Simultaneity and Openness

Here are some of the things that were shared via Twitter this past week.

@DaveGray – “trainers must know the thing they are training. Most knowledge today flows too fast to learn, then teach. Simultaneity is faster”

Queensland Police on Facebook: “There was no master plan” by @RossDawson

One of the key lessons was that it was critical to have built their social media presence before it was needed. They understood its role and how to use it before the disaster hit and it became the best possible way to communicate with the public.

Hopefully other organizations can learn the lesson of engaging before you need it, particularly in being able to respond effectively to online conversations.

There was no master plan. They were just using the tools they had to address the issues of the moment. Policies, as required, were created on the fly. If they got something wrong, they simply apologized and people generally accepted that.

Are you prepared for the Internet of Things? – by @michelemmartin

The Internet of Things is going to automate a ton of jobs that have never been automated before, reducing the numbers of workers needed for many occupations or eliminating jobs altogether. At the the same time it will create new jobs in areas we can’t even predict.  It will also change the nature of many jobs–the skills and knowledge, the processes, etc–in ways we can only imagine.

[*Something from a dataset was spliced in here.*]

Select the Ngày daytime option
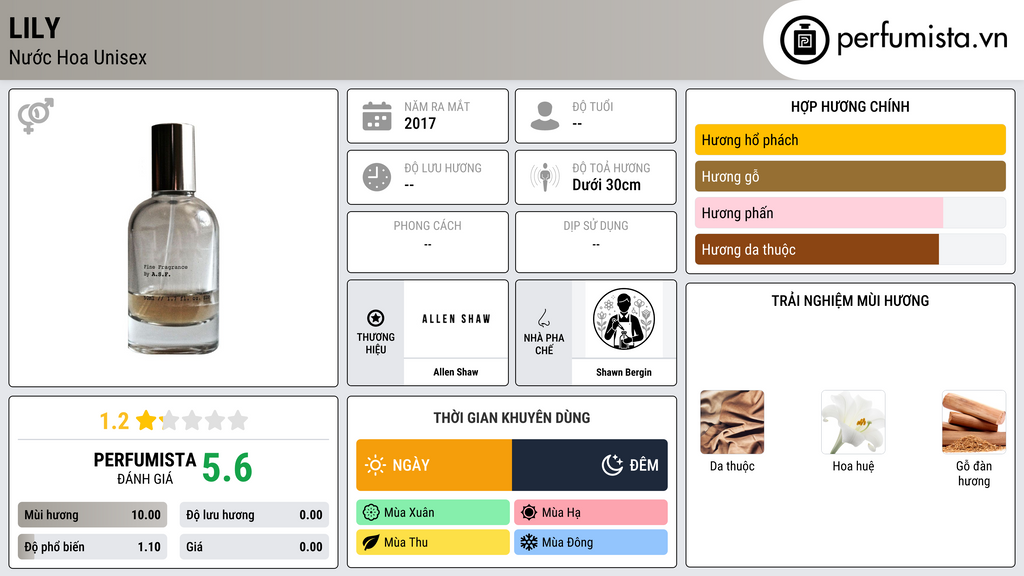[434, 465]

Paying attention to how technology and other trends may be shaping the new world of work is incredibly important. It allows us to see where old careers may be dead or dying and where new opportunities may await us. It can show us how our current jobs may change and what we need to do to take advantage of change, rather than letting it happen to us.

Rupert Murdoch’s ‘cognitive disconnect’ by @CharlesHGreen

The problem is that the press wields enormous power, even in allegedly educated and refined countries.  So do the police.  And when Scotland Yard’s leadership, and even Downing Street appear compromised by an evil corporate culture like News Corp.’s, there are serious implications for society’s ability to trust anyone.

Open Work: Using Social Software To Make Our Work Visible Again – Too few social business Enterprise 2.0, social media efforts know of  open work – by @dhinchcliffe

Open work, like open source, open standards, or even the more prosaic scholastic open house for that matter, has at its core the ethic that hiding the work process in shadows is generally counterproductive. Collaboration and teamwork work best when there is abundant communication, transparency, and therefore most important of all, trust in the process. Open work is the most likely and most direct route to enabling this.